▶ What the task asks: Reproduce exactly the line with "Given: Click the Bình Định club crest" and every line that follows it below, up to and including the last one. Do not include pictures or anything else.
Data shown Start Marker
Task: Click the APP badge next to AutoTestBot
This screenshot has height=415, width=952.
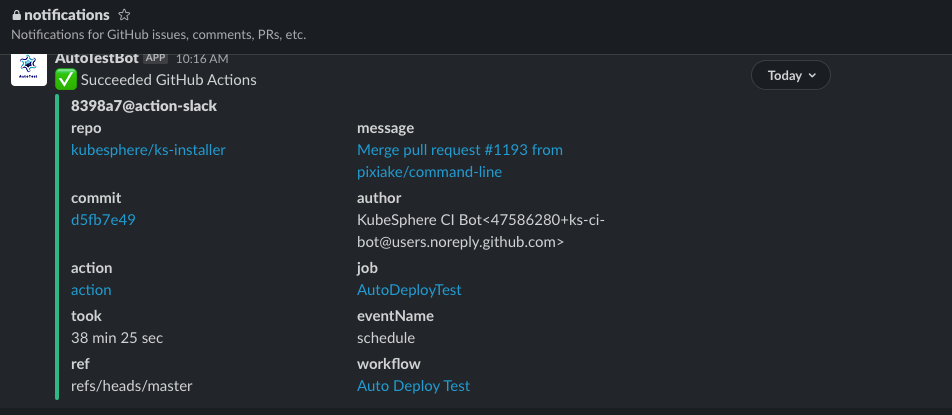Action: click(x=155, y=58)
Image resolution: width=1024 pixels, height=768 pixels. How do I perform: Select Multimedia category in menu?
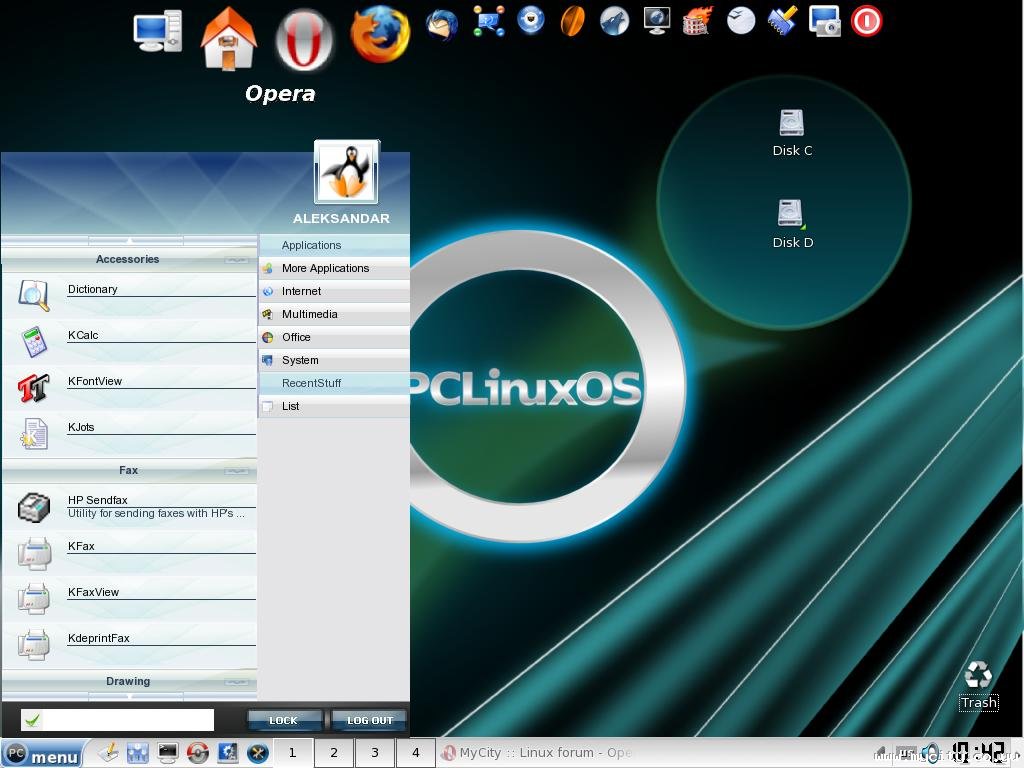pos(309,314)
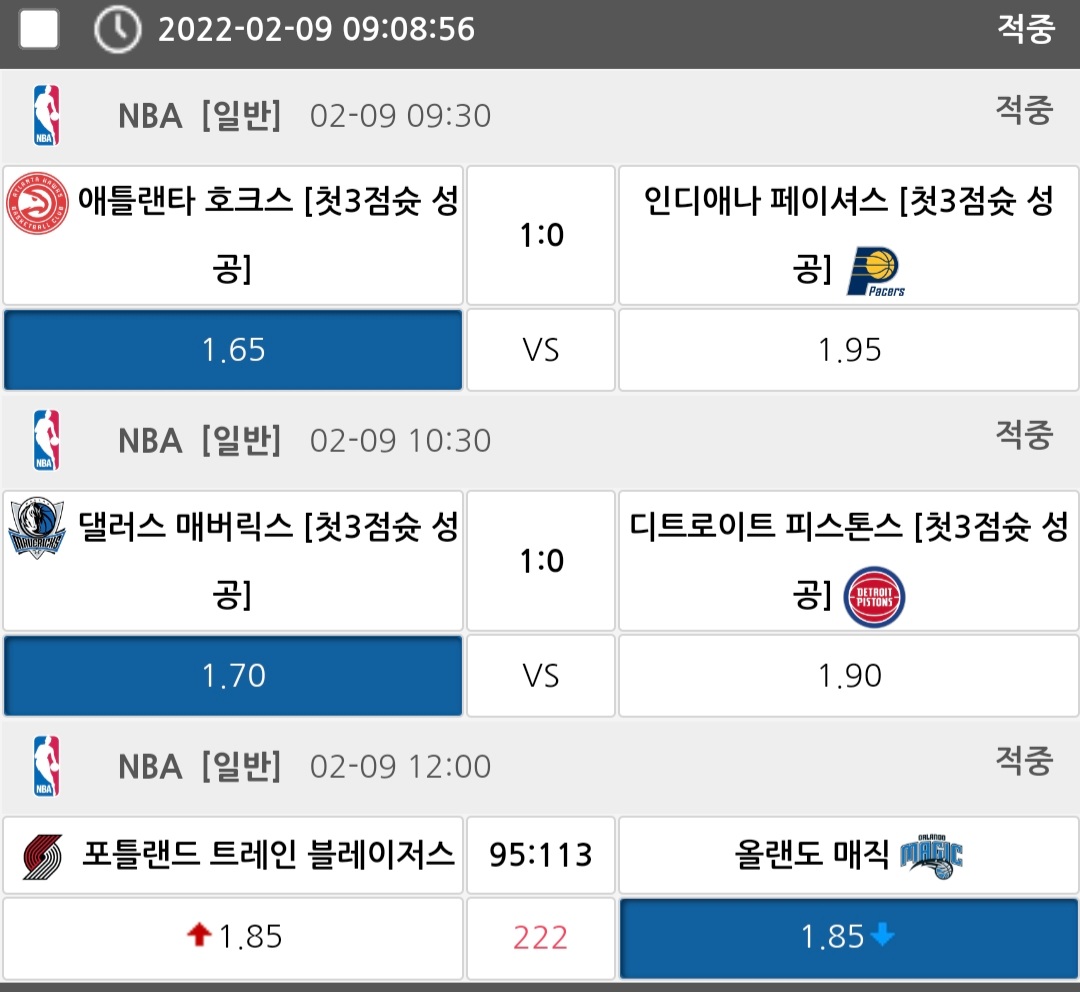Click the NBA logo for the 10:30 game

[46, 440]
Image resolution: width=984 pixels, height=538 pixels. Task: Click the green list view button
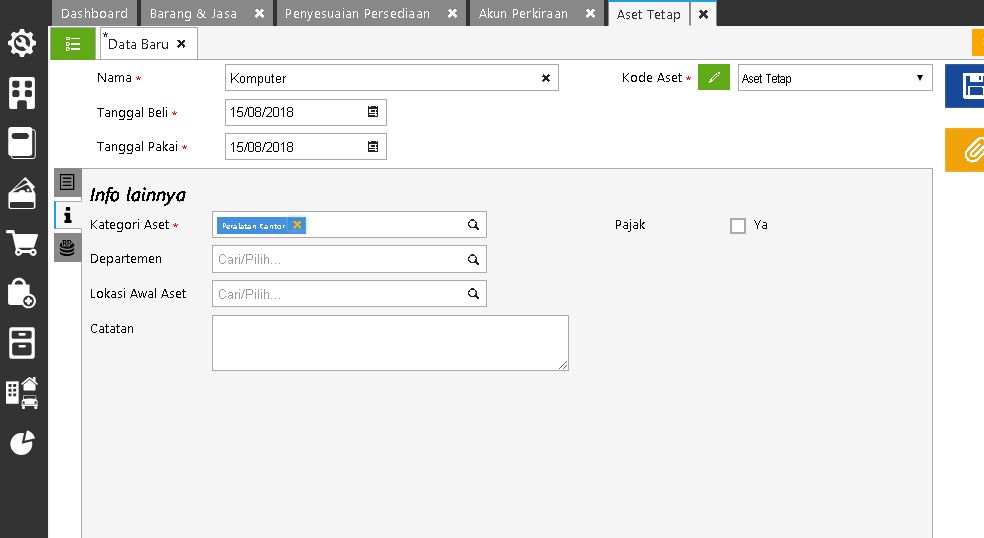coord(73,44)
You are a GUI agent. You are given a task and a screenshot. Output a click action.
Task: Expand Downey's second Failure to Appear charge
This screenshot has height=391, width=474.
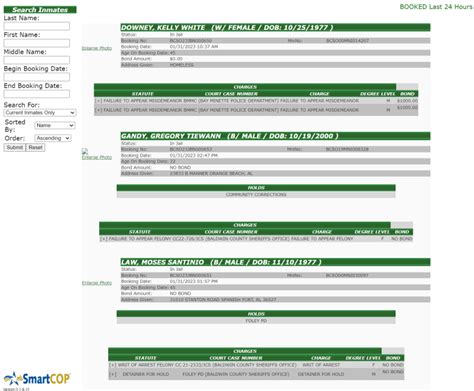point(98,110)
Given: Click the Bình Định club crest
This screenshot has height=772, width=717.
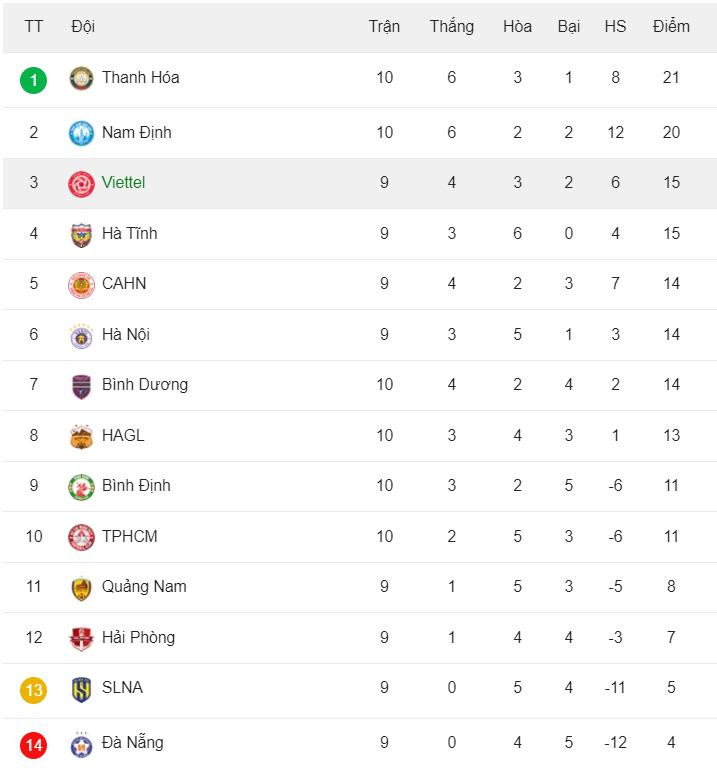Looking at the screenshot, I should tap(81, 486).
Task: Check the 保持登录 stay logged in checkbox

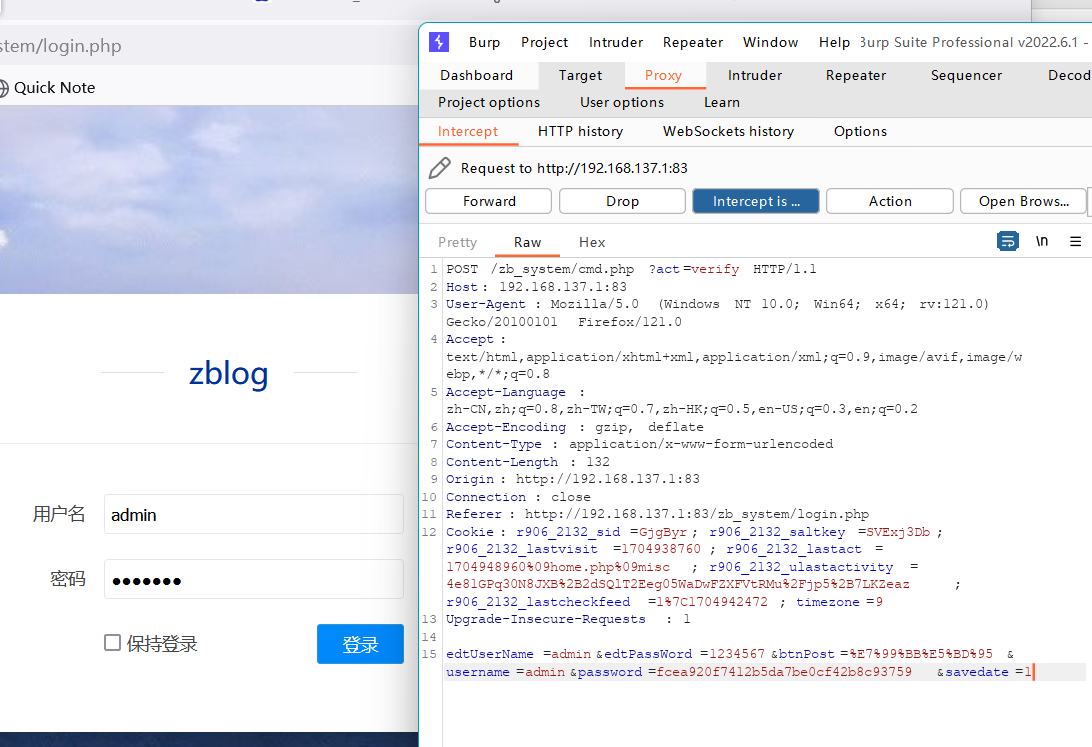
Data shown End Marker
▶ Exercise output:
Given: Click the Bình Định club crest
This screenshot has height=772, width=717.
Looking at the screenshot, I should tap(81, 486).
Task: Check the 保持登录 stay logged in checkbox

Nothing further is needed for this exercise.